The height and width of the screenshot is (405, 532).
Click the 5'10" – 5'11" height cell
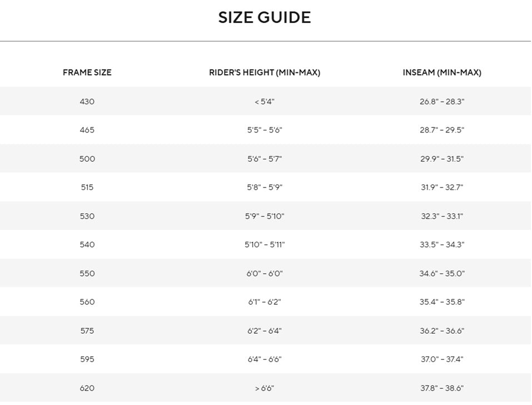[x=265, y=245]
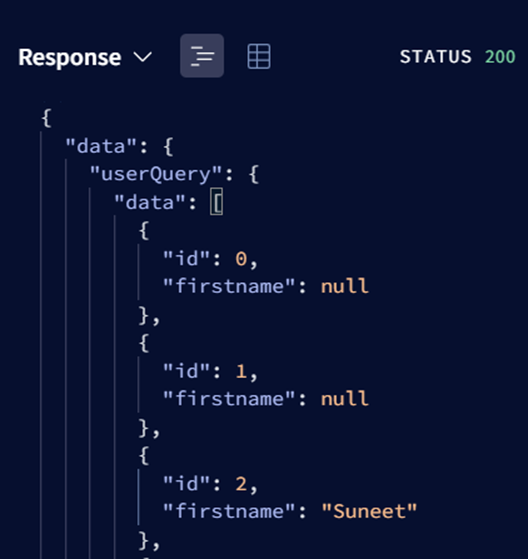Click the "userQuery" key

click(156, 174)
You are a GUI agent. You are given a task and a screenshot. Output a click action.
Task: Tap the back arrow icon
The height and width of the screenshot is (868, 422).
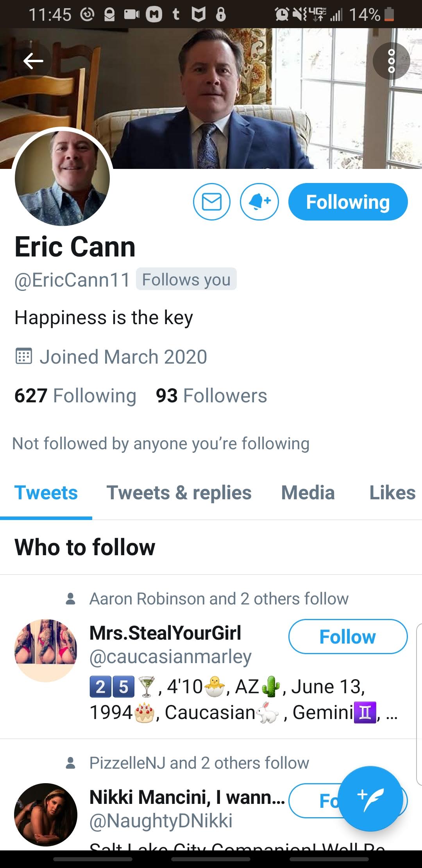[x=33, y=61]
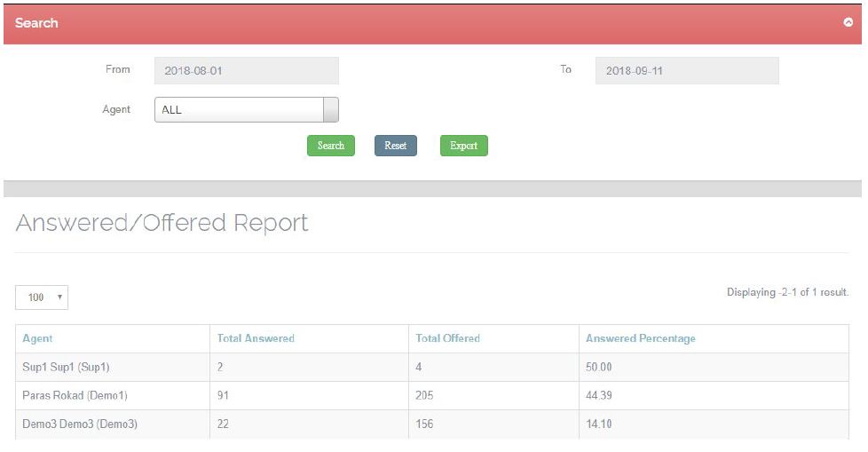Screen dimensions: 868x452
Task: Select the Demo3 Demo3 (Demo3) agent cell
Action: click(x=80, y=424)
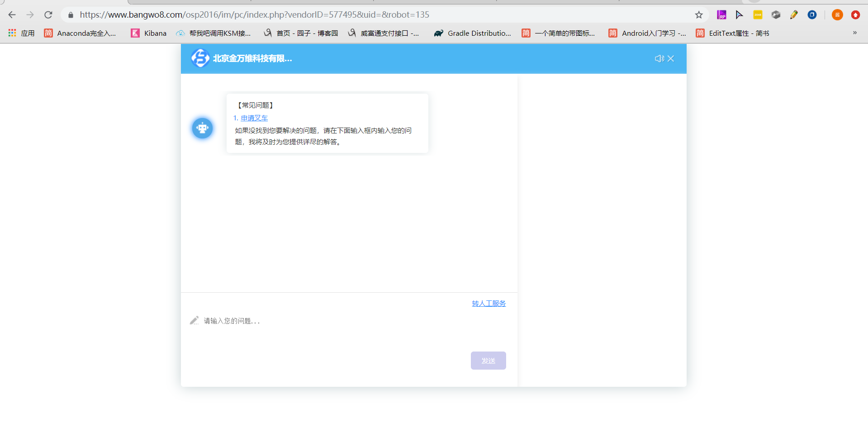Image resolution: width=868 pixels, height=423 pixels.
Task: Click 转人工服务 to reach human agent
Action: point(489,304)
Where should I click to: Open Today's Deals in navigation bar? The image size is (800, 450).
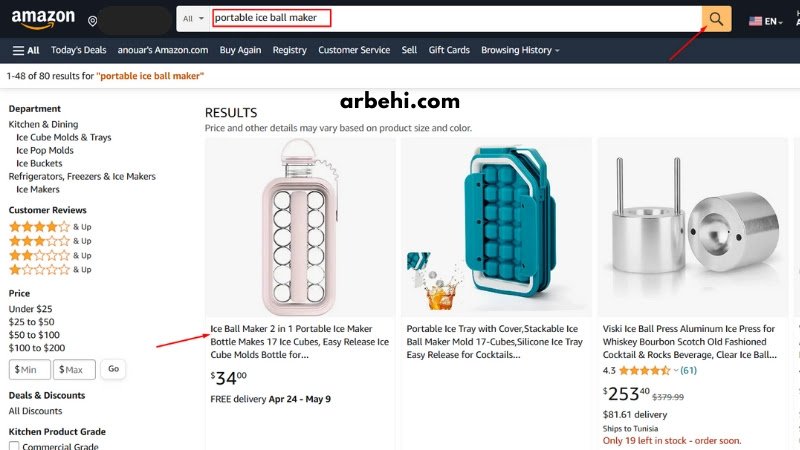coord(79,50)
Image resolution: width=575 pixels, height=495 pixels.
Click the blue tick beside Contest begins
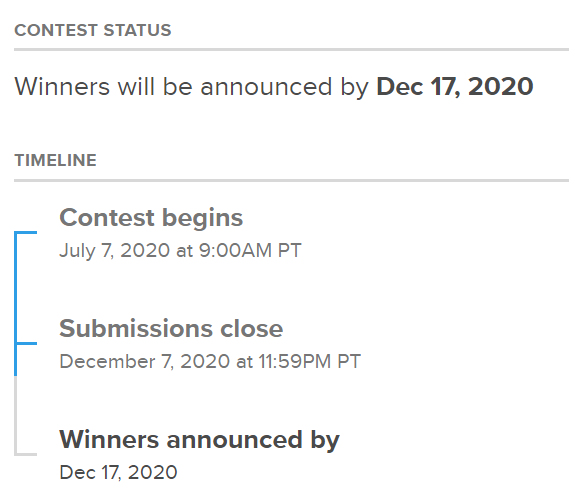click(x=26, y=232)
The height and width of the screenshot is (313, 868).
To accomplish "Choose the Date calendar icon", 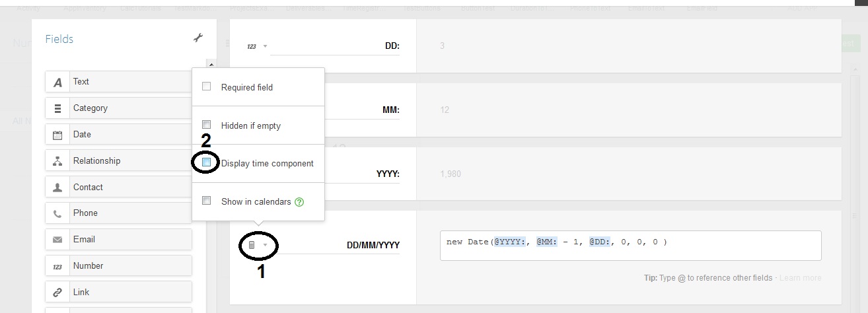I will (x=58, y=135).
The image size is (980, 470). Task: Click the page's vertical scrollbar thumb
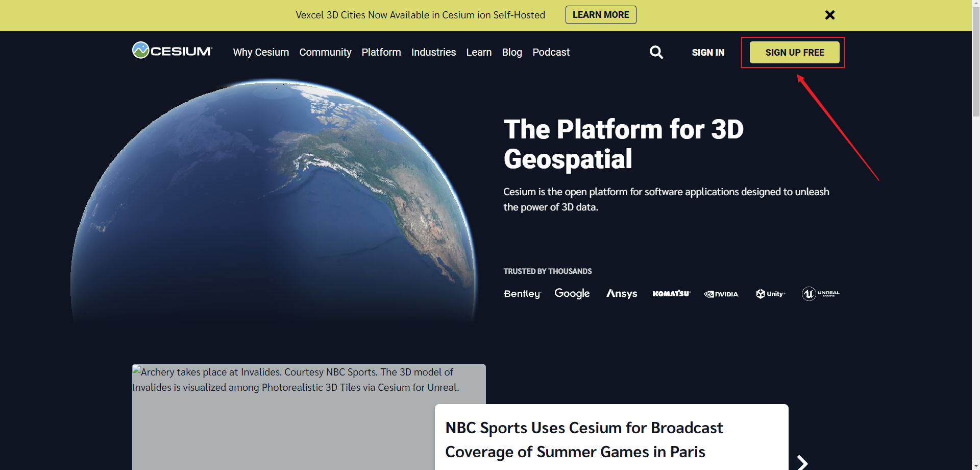(975, 61)
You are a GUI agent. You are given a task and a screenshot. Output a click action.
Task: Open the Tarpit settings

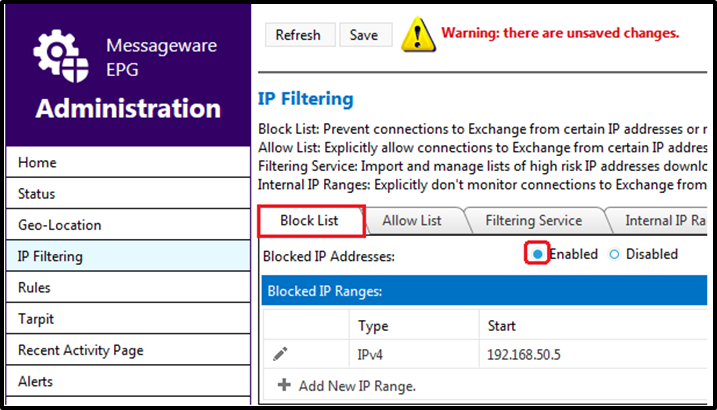coord(128,319)
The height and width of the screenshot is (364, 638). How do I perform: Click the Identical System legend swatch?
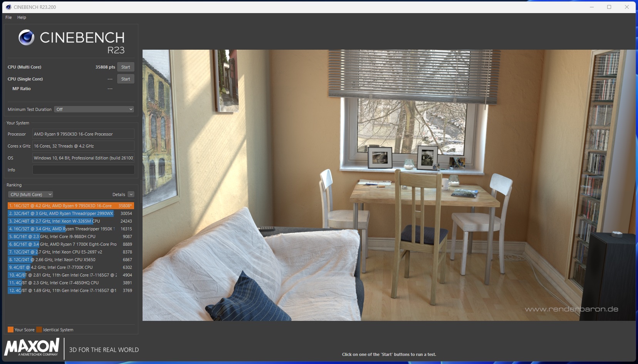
◆ ◆ ◆
■ Work to be completed ■
Skip every picture and return the lines above from the top through the one that contains "Task: Tap the back arrow icon".

■ Answer below ■
The height and width of the screenshot is (405, 532).
Click the 5'10" – 5'11" height cell
[x=265, y=245]
Click the "userQuery" key

click(156, 174)
You are a GUI agent. You are given a task and a screenshot. Output a click action.
Task: Tap the back arrow icon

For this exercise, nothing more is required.